Description of the task – Every line below should be given again without alteration.

Exercise material –
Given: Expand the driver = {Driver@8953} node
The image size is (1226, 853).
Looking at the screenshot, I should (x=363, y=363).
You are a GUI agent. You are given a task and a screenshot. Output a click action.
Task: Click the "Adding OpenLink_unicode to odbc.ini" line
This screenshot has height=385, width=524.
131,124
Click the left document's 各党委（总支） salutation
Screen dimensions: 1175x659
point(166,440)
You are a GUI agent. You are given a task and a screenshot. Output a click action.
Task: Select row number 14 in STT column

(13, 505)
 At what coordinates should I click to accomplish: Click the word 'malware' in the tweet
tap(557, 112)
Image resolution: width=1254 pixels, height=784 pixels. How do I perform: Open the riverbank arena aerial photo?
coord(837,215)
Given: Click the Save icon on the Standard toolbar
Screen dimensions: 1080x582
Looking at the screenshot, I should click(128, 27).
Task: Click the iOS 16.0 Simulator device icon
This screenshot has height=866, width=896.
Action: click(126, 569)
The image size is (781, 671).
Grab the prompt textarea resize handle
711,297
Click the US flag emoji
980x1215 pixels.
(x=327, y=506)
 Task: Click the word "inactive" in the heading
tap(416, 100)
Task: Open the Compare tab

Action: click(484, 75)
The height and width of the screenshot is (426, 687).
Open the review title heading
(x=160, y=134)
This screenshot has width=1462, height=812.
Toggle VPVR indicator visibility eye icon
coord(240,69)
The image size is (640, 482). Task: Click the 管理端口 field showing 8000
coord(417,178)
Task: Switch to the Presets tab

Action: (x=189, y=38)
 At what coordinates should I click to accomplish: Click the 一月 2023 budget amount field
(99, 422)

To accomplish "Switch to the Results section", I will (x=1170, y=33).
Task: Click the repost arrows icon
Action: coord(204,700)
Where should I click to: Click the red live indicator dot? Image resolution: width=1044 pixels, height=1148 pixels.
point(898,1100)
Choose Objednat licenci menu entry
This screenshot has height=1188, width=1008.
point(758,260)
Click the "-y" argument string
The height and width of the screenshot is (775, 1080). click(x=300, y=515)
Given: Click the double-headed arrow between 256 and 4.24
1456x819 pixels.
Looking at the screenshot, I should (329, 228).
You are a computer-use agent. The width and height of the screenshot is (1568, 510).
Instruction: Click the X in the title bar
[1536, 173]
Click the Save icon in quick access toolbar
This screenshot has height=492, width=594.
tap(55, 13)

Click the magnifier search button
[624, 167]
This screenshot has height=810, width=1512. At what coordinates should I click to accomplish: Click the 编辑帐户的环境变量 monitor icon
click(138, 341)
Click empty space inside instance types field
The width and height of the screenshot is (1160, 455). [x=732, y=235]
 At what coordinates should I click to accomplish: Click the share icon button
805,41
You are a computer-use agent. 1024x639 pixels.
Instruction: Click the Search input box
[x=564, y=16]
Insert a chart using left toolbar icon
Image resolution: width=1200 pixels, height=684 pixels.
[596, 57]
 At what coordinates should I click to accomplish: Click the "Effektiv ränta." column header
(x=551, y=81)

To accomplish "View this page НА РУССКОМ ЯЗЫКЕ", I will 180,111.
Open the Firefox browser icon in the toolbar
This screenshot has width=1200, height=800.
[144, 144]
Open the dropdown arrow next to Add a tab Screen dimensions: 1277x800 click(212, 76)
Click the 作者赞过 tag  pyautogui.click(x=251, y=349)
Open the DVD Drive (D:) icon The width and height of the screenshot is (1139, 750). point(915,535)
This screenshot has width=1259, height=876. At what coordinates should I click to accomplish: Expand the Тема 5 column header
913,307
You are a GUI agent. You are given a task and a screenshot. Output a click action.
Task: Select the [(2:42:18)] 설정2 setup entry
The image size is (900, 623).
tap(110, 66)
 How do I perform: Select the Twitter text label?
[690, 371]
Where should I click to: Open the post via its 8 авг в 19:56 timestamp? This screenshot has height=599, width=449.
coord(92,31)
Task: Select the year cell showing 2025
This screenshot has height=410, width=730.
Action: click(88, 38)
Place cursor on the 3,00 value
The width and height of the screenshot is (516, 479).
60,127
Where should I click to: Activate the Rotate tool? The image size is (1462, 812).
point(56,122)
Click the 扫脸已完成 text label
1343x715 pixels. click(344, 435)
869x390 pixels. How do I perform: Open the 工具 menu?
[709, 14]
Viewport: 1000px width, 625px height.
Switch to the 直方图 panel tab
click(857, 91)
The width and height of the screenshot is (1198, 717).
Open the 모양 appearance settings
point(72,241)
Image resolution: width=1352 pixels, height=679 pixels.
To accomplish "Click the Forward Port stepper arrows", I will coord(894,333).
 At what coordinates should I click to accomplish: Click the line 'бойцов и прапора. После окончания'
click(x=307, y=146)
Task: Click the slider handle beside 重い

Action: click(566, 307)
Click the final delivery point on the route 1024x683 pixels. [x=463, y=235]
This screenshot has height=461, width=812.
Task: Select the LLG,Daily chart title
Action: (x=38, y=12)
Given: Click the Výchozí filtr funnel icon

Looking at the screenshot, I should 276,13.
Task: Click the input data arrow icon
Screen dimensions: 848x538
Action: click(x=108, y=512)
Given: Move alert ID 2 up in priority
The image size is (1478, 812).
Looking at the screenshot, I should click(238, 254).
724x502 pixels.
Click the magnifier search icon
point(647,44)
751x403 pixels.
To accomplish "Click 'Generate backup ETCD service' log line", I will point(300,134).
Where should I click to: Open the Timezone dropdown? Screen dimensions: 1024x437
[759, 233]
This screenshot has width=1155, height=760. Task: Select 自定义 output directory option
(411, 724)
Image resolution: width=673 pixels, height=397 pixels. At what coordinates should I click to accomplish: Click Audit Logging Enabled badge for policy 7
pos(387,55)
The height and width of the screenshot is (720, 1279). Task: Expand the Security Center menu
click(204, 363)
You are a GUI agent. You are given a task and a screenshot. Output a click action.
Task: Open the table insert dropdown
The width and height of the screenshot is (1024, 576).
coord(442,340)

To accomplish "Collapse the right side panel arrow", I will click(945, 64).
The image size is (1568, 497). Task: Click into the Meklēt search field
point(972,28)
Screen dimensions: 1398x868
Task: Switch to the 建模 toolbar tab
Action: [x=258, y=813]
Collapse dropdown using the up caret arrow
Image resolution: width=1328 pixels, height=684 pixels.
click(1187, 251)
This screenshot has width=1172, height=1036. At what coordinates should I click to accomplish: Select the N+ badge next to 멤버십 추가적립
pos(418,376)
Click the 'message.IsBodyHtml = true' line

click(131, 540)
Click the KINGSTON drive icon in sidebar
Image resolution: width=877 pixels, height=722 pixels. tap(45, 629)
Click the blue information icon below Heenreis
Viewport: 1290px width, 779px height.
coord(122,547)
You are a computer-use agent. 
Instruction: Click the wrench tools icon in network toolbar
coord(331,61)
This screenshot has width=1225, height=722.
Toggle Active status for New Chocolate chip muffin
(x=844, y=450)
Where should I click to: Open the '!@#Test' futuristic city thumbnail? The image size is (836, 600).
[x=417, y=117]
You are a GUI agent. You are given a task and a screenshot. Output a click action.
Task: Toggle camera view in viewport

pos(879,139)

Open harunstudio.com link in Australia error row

Answer area –
Given: Expand the driver = {Driver@8953} node
The image size is (1226, 853).
Looking at the screenshot, I should (x=363, y=363).
You are a GUI agent. You are given a task and a screenshot. Output a click action.
Task: Click the "Adding OpenLink_unicode to odbc.ini" line
This screenshot has height=385, width=524.
131,124
Click the left document's 各党委（总支） salutation
Screen dimensions: 1175x659
point(166,440)
You are a GUI agent. You are given a task and a screenshot. Output a click action.
Task: Select row number 14 in STT column

(13, 505)
 At what coordinates should I click to accomplish: Click the word 'malware' in the tweet
tap(557, 112)
Image resolution: width=1254 pixels, height=784 pixels. How do I perform: Open the riverbank arena aerial photo?
coord(837,215)
Given: Click the Save icon on the Standard toolbar
Screen dimensions: 1080x582
Looking at the screenshot, I should click(128, 27).
Task: Click the iOS 16.0 Simulator device icon
This screenshot has height=866, width=896.
Action: click(126, 569)
The image size is (781, 671).
Grab the prompt textarea resize handle
711,297
Click the US flag emoji
980x1215 pixels.
(x=327, y=506)
 Task: Click the word "inactive" in the heading
tap(416, 100)
Task: Open the Compare tab

Action: click(484, 75)
The height and width of the screenshot is (426, 687).
Open the review title heading
(x=160, y=134)
This screenshot has width=1462, height=812.
Toggle VPVR indicator visibility eye icon
coord(240,69)
The image size is (640, 482). Task: Click the 管理端口 field showing 8000
coord(417,178)
Task: Switch to the Presets tab

Action: (x=189, y=38)
 At what coordinates should I click to accomplish: Click the 一月 2023 budget amount field
(99, 422)

To accomplish "Switch to the Results section", I will (x=1170, y=33).
Task: Click the repost arrows icon
Action: coord(204,700)
Where should I click to: Click the red live indicator dot? Image resolution: width=1044 pixels, height=1148 pixels.
point(898,1100)
Choose Objednat licenci menu entry
This screenshot has height=1188, width=1008.
point(758,260)
Click the "-y" argument string
The height and width of the screenshot is (775, 1080). click(x=300, y=515)
Given: Click the double-headed arrow between 256 and 4.24
1456x819 pixels.
Looking at the screenshot, I should (329, 228).
You are a computer-use agent. The width and height of the screenshot is (1568, 510).
Instruction: Click the X in the title bar
[1536, 173]
Click the Save icon in quick access toolbar
This screenshot has height=492, width=594.
tap(55, 13)

Click the magnifier search button
[624, 167]
This screenshot has height=810, width=1512. At what coordinates should I click to accomplish: Click the 编辑帐户的环境变量 monitor icon
click(138, 341)
Click empty space inside instance types field
The width and height of the screenshot is (1160, 455). [x=732, y=235]
 At what coordinates should I click to accomplish: Click the share icon button
805,41
You are a computer-use agent. 1024x639 pixels.
Instruction: Click the Search input box
[x=564, y=16]
Insert a chart using left toolbar icon
Image resolution: width=1200 pixels, height=684 pixels.
[596, 57]
 At what coordinates should I click to accomplish: Click the "Effektiv ränta." column header
(x=551, y=81)

To accomplish "View this page НА РУССКОМ ЯЗЫКЕ", I will 180,111.
Open the Firefox browser icon in the toolbar
This screenshot has width=1200, height=800.
[144, 144]
Open the dropdown arrow next to Add a tab Screen dimensions: 1277x800 click(212, 76)
Click the 作者赞过 tag  pyautogui.click(x=251, y=349)
Open the DVD Drive (D:) icon The width and height of the screenshot is (1139, 750). point(915,535)
This screenshot has width=1259, height=876. At what coordinates should I click to accomplish: Expand the Тема 5 column header
913,307
You are a GUI agent. You are given a task and a screenshot. Output a click action.
Task: Select the [(2:42:18)] 설정2 setup entry
The image size is (900, 623).
tap(110, 66)
 How do I perform: Select the Twitter text label?
[690, 371]
Where should I click to: Open the post via its 8 авг в 19:56 timestamp? This screenshot has height=599, width=449.
coord(92,31)
Task: Select the year cell showing 2025
This screenshot has height=410, width=730.
Action: click(88, 38)
Place cursor on the 3,00 value
The width and height of the screenshot is (516, 479).
60,127
Where should I click to: Activate the Rotate tool? The image size is (1462, 812).
point(56,122)
Click the 扫脸已完成 text label
1343x715 pixels. click(344, 435)
869x390 pixels. How do I perform: Open the 工具 menu?
[709, 14]
Viewport: 1000px width, 625px height.
Switch to the 直方图 panel tab
click(857, 91)
The width and height of the screenshot is (1198, 717).
Open the 모양 appearance settings
point(72,241)
Image resolution: width=1352 pixels, height=679 pixels.
To accomplish "Click the Forward Port stepper arrows", I will coord(894,333).
 At what coordinates should I click to accomplish: Click the line 'бойцов и прапора. После окончания'
click(x=307, y=146)
Task: Click the slider handle beside 重い

Action: click(566, 307)
Click the final delivery point on the route 1024x683 pixels. [x=463, y=235]
This screenshot has height=461, width=812.
Task: Select the LLG,Daily chart title
Action: (x=38, y=12)
Given: Click the Výchozí filtr funnel icon

Looking at the screenshot, I should 276,13.
Task: Click the input data arrow icon
Screen dimensions: 848x538
Action: click(x=108, y=512)
Given: Move alert ID 2 up in priority
The image size is (1478, 812).
Looking at the screenshot, I should click(238, 254).
724x502 pixels.
Click the magnifier search icon
point(647,44)
751x403 pixels.
To accomplish "Click 'Generate backup ETCD service' log line", I will point(300,134).
Where should I click to: Open the Timezone dropdown? Screen dimensions: 1024x437
[759, 233]
This screenshot has width=1155, height=760. Task: Select 自定义 output directory option
(411, 724)
Image resolution: width=673 pixels, height=397 pixels. At what coordinates should I click to accomplish: Click Audit Logging Enabled badge for policy 7
pos(387,55)
The height and width of the screenshot is (720, 1279). Task: Expand the Security Center menu
click(204, 363)
You are a GUI agent. You are given a task and a screenshot. Output a click action.
Task: Open the table insert dropdown
The width and height of the screenshot is (1024, 576).
coord(442,340)

To accomplish "Collapse the right side panel arrow", I will click(945, 64).
The image size is (1568, 497). Task: Click into the Meklēt search field
point(972,28)
Screen dimensions: 1398x868
Task: Switch to the 建模 toolbar tab
Action: [x=258, y=813]
Collapse dropdown using the up caret arrow
Image resolution: width=1328 pixels, height=684 pixels.
click(1187, 251)
This screenshot has width=1172, height=1036. At what coordinates should I click to accomplish: Select the N+ badge next to 멤버십 추가적립
pos(418,376)
Click the 'message.IsBodyHtml = true' line

click(131, 540)
Click the KINGSTON drive icon in sidebar
Image resolution: width=877 pixels, height=722 pixels. tap(45, 629)
Click the blue information icon below Heenreis
Viewport: 1290px width, 779px height.
coord(122,547)
You are a computer-use agent. 
Instruction: Click the wrench tools icon in network toolbar
coord(331,61)
This screenshot has width=1225, height=722.
Toggle Active status for New Chocolate chip muffin
(x=844, y=450)
Where should I click to: Open the '!@#Test' futuristic city thumbnail? The image size is (836, 600).
[x=417, y=117]
You are a GUI agent. You are given a task and a screenshot. Output a click action.
Task: Toggle camera view in viewport

pos(879,139)

Open harunstudio.com link in Australia error row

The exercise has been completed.